Document segment:
[TRU Research] Web App Data Schema

Sun Aug 11 12:54:11 PDT 2019

Regarding where to have this discussion - I'm just gonna continue the 
email chain cause I haven't followed where to put the discussion on the 
wiki, but someone feel free to steer it over there if we want to!

A brief update regarding establishing a larger list of employers to 
include in the dataset: basic contact information for all seattle 
businesses, sorted by the North American Industry Classification System, 
is available at 
https://web6.seattle.gov/fas/slimbizsearch/ResultsPage.aspx?NAICList=Top100, 
but it's a huge list of course, with no info on number of employees or 
revenue to filter out the smaller ones. Still, I did send off an email 
about getting a copy of the database just for purposes of 
cross-referencing names and such.
On 8/10/19 6:42 PM, Katie Wilson wrote:
> For “neighborhood” I think it makes sense to use the “CTR Network 
> Areas” as defined here 
> <https://www.seattle.gov/transportation/projects-and-programs/programs/transportation-options-program/commute-trip-reduction-program/draft-2019-2023-networks-and-targets>.
>
> For “industry” I think it makes sense to use the “Employment Sector” 
> categories listed on Page 12 of this CTR strategic plan. 
> <https://www.seattle.gov/Documents/Departments/SDOT/TransportationOptionsProgram/CTR_Draft_Strategic_Plan_Jan2019.pdf>
>
> On the ratings, I think it does make sense to lump "piggy bank" and 
> "brown tortoise" in the same rating (0), and then add a tortoise badge 
> for employers that aren’t even doing the pre-tax thing.
>
> Another simplification option to consider would be to lump together 3 
> and 4 leaves. But let’s leave them separate for now and depending on 
> how things shake out we can easily combine them later.

The request: Extend the email thread about the web app data schema, picking up right after its last sentence. The lines after this point are separate material, unrelated to the email thread.

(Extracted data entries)
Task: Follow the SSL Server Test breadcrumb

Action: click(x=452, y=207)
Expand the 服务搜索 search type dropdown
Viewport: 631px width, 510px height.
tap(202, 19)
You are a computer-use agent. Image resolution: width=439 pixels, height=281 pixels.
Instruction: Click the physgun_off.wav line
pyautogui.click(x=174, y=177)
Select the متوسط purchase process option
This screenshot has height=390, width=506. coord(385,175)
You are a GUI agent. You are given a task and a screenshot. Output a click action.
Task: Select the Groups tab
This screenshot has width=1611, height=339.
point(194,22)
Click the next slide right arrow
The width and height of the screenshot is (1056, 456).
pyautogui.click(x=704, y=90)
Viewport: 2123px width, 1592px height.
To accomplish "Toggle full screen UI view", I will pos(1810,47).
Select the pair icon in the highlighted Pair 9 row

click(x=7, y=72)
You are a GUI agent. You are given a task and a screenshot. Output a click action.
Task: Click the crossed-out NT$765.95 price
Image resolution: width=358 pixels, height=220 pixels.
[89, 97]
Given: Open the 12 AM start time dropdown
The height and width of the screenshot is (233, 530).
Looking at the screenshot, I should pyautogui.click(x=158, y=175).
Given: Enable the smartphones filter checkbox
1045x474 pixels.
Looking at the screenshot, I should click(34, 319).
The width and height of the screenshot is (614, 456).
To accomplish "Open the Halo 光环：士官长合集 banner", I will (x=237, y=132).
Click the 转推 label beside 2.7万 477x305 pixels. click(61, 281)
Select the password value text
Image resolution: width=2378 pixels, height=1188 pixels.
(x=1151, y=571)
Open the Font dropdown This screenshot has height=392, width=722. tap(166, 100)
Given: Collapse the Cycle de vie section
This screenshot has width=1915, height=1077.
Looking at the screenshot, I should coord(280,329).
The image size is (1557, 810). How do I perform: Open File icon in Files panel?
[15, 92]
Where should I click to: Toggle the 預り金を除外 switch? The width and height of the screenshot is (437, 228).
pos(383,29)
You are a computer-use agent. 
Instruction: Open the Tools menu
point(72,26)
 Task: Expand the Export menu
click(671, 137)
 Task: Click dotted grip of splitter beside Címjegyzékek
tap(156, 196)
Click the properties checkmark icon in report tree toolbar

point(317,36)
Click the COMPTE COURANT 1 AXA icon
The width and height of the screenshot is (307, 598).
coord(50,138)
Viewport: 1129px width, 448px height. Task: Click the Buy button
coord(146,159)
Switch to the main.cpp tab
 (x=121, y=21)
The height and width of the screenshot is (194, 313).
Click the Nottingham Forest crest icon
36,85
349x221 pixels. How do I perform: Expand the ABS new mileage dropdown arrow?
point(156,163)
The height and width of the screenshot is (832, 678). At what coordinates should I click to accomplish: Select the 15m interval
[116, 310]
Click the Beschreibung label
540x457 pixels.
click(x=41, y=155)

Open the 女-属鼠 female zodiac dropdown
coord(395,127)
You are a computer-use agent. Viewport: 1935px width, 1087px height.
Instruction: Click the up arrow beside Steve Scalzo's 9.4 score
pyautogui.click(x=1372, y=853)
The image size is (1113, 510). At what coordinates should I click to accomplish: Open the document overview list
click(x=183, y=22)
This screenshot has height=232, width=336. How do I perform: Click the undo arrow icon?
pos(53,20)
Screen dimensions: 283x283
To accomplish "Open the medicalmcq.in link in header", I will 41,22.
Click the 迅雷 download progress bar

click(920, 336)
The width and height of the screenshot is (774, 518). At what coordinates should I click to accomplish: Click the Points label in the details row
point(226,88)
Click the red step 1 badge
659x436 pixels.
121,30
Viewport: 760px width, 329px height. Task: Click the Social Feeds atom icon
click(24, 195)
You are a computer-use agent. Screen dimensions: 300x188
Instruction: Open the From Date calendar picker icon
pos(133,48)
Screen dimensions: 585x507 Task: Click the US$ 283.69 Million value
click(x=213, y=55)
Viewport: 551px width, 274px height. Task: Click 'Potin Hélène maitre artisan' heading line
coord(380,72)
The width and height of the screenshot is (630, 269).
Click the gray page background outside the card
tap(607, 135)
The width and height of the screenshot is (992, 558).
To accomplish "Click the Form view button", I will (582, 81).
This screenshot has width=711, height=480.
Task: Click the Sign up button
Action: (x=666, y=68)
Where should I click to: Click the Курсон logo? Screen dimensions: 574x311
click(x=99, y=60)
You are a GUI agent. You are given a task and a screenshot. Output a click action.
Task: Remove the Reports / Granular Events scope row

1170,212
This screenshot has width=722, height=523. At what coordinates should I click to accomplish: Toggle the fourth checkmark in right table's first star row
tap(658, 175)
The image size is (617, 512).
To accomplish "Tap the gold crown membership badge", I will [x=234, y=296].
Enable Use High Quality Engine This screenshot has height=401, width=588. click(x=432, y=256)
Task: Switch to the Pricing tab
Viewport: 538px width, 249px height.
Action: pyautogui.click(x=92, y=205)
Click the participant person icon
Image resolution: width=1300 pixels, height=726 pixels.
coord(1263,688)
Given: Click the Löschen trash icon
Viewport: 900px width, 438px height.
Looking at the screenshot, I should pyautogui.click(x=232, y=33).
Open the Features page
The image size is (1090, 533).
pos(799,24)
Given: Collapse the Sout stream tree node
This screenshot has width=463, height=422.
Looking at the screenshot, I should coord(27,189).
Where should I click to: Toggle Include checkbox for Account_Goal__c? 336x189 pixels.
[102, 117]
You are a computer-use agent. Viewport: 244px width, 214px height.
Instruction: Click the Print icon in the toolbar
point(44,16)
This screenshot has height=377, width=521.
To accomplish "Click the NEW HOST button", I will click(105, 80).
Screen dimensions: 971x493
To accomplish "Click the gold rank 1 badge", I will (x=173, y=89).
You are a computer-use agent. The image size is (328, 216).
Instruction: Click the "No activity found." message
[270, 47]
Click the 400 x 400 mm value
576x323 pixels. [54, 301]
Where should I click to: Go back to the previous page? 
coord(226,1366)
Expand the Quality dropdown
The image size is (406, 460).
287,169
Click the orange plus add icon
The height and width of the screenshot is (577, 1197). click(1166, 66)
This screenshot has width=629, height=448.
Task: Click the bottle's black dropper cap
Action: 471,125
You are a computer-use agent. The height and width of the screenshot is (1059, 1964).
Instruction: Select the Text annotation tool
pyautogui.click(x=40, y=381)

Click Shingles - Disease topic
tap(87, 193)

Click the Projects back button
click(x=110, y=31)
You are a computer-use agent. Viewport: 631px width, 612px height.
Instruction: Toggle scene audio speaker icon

Answer to this exercise:
>
> We don’t have any major sources of data on what benefits employers 
> provide other than:
> — Metro public disclosure request spreadsheet 
> <https://seattletransitpasses-research.pbworks.com/w/page/133438080/First%20Public%20Records%20Request>
> — Our commute survey
> — Info gleaned online from company websites, asking around, glassdoor 
> etc (what I’ve found I’ve added to the relevant tables in the wiki 
> <https://seattletransitpasses-research.pbworks.com/w/page/132177123/Employers>, 
> on CTR employers and “potential poster children” and “likely target 
> assessment” and “hotels”)
>
> Maybe it makes sense to have another string indicating sufficient 
> certainty — when we have two sources, or one very reliable source, we 
> enter an X or whatever, and that gives us the green light to display 
> that data. Also it may not make sense to put a lot of work into 
> categorizing employers into Network Area and Employment Sector until 
> we have reliable data on what benefits they’re offering.
>
> Speaking of Seattle Coffee Works, I spoke with their HR person a few 
> months ago and actually employees have to pay $20/month (pre-tax $) if 
> they want an ORCA card. Still a great deal but not 100% subsidy as 
> reported in the Metro data— which, I then learned, is self-reported by 
> the company. Metro only knows that all those companies are signed up 
> for the Passport program. I noted the real situation on this page 
> <https://seattletransitpasses-research.pbworks.com/w/page/133439169/Potential%20Poster%20Children>. 
> Anyway, the point is we should probably crosscheck the Metro data as 
> much as we can with our survey or other sources of information.
>
> (Also speaking of Seattle Coffee Works they have locations in Capitol 
> Hill & Cascade too 
> <https://www.seattlecoffeeworks.com/our-cafes.aspx>. From talking with 
> the HR person I’m pretty sure all are include in their passport 
> program, and the employees swap around a lot from location to 
> location. They probably use the Ballard location as home base for 
> transit pass purposes since that’s the least expensive zone.)
>
> One project would be to come up with a list of employers that have 
> name recognition (or that we are interested in for some other reason) 
> and put a little work into attaining sufficient certainty. If we 
> posted the list to a page and put a call out on social media and email 
> I bet we’d get some answers.
>
>> On Aug 8, 2019, at 5:26 PM, Stephen DeSanto <rachidian at gmail.com 
>> <mailto:rachidian at gmail.com>> wrote:
>>
>> Hi everyone,
>>
>> I've taken a first pass at the data schema for showing employer 
>> transit benefits in our upcoming web app. In this draft, each 
>> employer record is represented as follows:
>>
>> {
>>     "employer": string,
>>     "industry": [string],
>>     "neighborhood": [string],
>>     "alias": [string],
>>     "rating": int,
>>     "description": string
>>     "badges": [string]
>> }
>>
>> *Employer* is a plain text string.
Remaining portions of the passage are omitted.